Vítimas/Heróis

Pedro de Santi
Vamos falar de luto, de novo. É inevitável: as perdas se impõem a todo instante e desacomodam nossa capacidade de esquecimento. A despeito de nosso compromisso com a vida e sua qualidade, quase toda conversa terapêutica ou sobre amadurecimento é, afinal de contas, sobre lutos e perdas.
Perda de vidas, perda de empregos, perda de ideais. Tudo a isto a nos fazer lamentar pelo que fica para trás (ou quem fica para fora) e nos lembrar da fragilidade de tudo que gostamos de imaginar ser estável.
Há uma semana, toda a pauta da mídia e de muitas de nossas conversas convergem para a queda do avião que levava o time da Chapecoense, acompanhados de dirigentes, jornalistas e equipe de bordo. 76 mortes.
O fato em si vem envolvido num contexto que dá cores maiores ao drama. O time vinha numa ascensão de alguns anos que culminava na primeira disputa de uma final de campeonato internacional. Com isto, a cidade como um todo ganhou notoriedade nacional. No fim de semana imediatamente anterior, o time protagonizou a disputa que marcou o desfecho do campeonato, ao jogar com o Palmeiras. O jogo deu uma visibilidade ainda maior ao time e seus jogadores.
E então a queda com a morte de quase todos, com a milagrosa sobrevivência de 5 pessoas, algumas das quais ainda sob risco.
Muitos jogadores jovens, com um futuro de sucesso à mão. Muitos jornalistas de vários veículos de comunicação. E tem chamado a atenção o quanto jornalistas têm morrido no exercício de sua profissão, sobretudo em situações de guerra, onde viram alvo justamente por veicularem notícias e imagens que dificultam a construção das versões dos atores envolvidos.
Como não poderia deixar de acontecer, todos buscam sentido a alguma referência: foi lembrado que faz exatamente 20 anos que um avião da TAM explodiu no aeroporto de Congonhas. E corremos atrás de uma explicação. Tivemos situações relativamente recentes de acidentes aéreos que não tiveram explicações e, mesmo, permitiram que se recuperassem os corpos. Neste caso, vai se consolidando a hipótese de que o avião tenha caído por falta de combustível. Por uma questão de economia, o piloto teria voado sem margem de segurança para qualquer eventualidade. Ele assumira este risco outras vezes e se deu bem; nesta, morreu e levou à morte dezenas de pessoas. Cortar gastos é algo muito importante, mas certamente não deve ser o único critério na condução das coisas.

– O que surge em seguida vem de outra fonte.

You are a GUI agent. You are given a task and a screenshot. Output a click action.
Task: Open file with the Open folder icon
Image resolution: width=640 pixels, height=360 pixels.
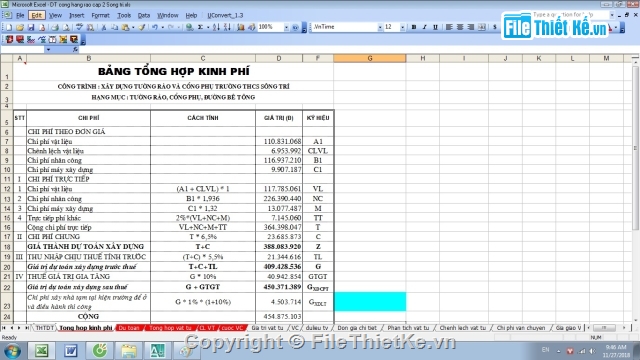(20, 27)
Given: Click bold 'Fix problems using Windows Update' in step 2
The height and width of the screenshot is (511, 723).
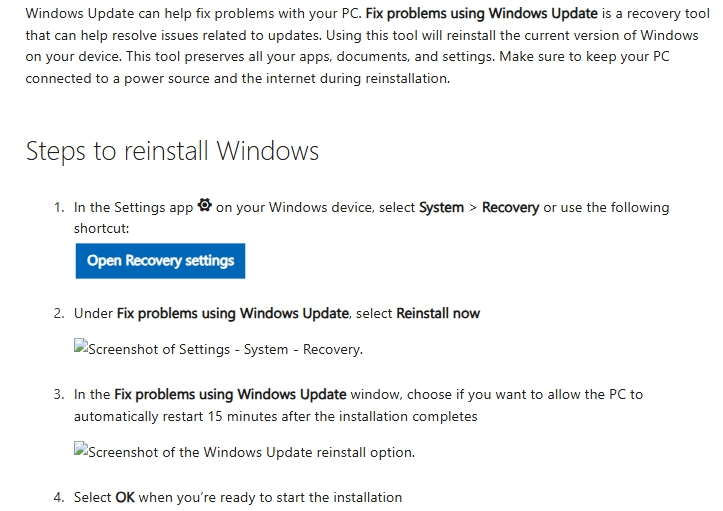Looking at the screenshot, I should point(233,314).
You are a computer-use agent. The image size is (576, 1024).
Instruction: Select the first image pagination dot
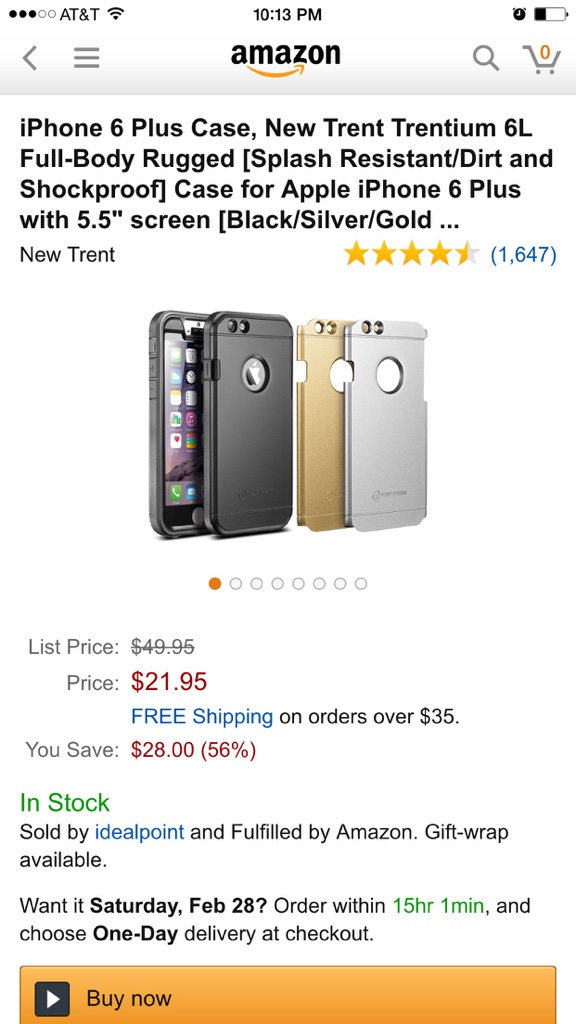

A condição de vítimas de algo que já não merece ser chamado de acidente é terrível. Ser pego de forma passiva e estar à mercê de algo sem qualquer forma de controle é um pesadelo básico de todos nós.
Mas então, as vítimas passaram a ser ressignificadas como heróis. Foram vistas homenagens em várias partes do mundo. Uma solidariedade nacional, e mesmo internacional, chegou a nos surpreender.
Na recepção dos corpos para o velório, os discursos remetiam ao mito do herói: jovens corajosos, que foram além do limite estabelecido, conquistaram a glória e morreram tragicamente. Cumprida sua jornada humana, vão se tornar lendas.
Os rituais coletivos produzem um acolhimento importante às famílias; a chuva pesada que caia foi significada como lágrimas do céu.
É notável nossa capacidade de tentar responder ao absurdo, criar narrativas que dêem sentido, contexto e conforto ante a realidade da perda.
Este trabalho é necessário, mas é preciso lembrar duas coisas. Em primeiro lugar, para aqueles que perderam um ente querido neste acidente, provavelmente o luto ainda nem começou. Ainda deve ser o tempo da incredulidade. Esperemos que os rituais coletivos estejam ajudando a ficha a cair. Em segundo lugar, a hiper-exposição da mídia pode ter o efeito contrário ao esperado: ao invés de ajudar no processo do luto coletivo, banalizar as imagens ao reitera-las à exaustão, o que pode priva-las de poder de produzir significação. Ao entrar na massa dos posts de Facebook que viralizam, as informações se exaurem e são esquecidos, sem terem sido digeridos ou terem podido produzir transformação.
Processos de luto nos transformam, fugir deles nos condenam a repetir e repetir os mesmos fracassos. Não foi acidente.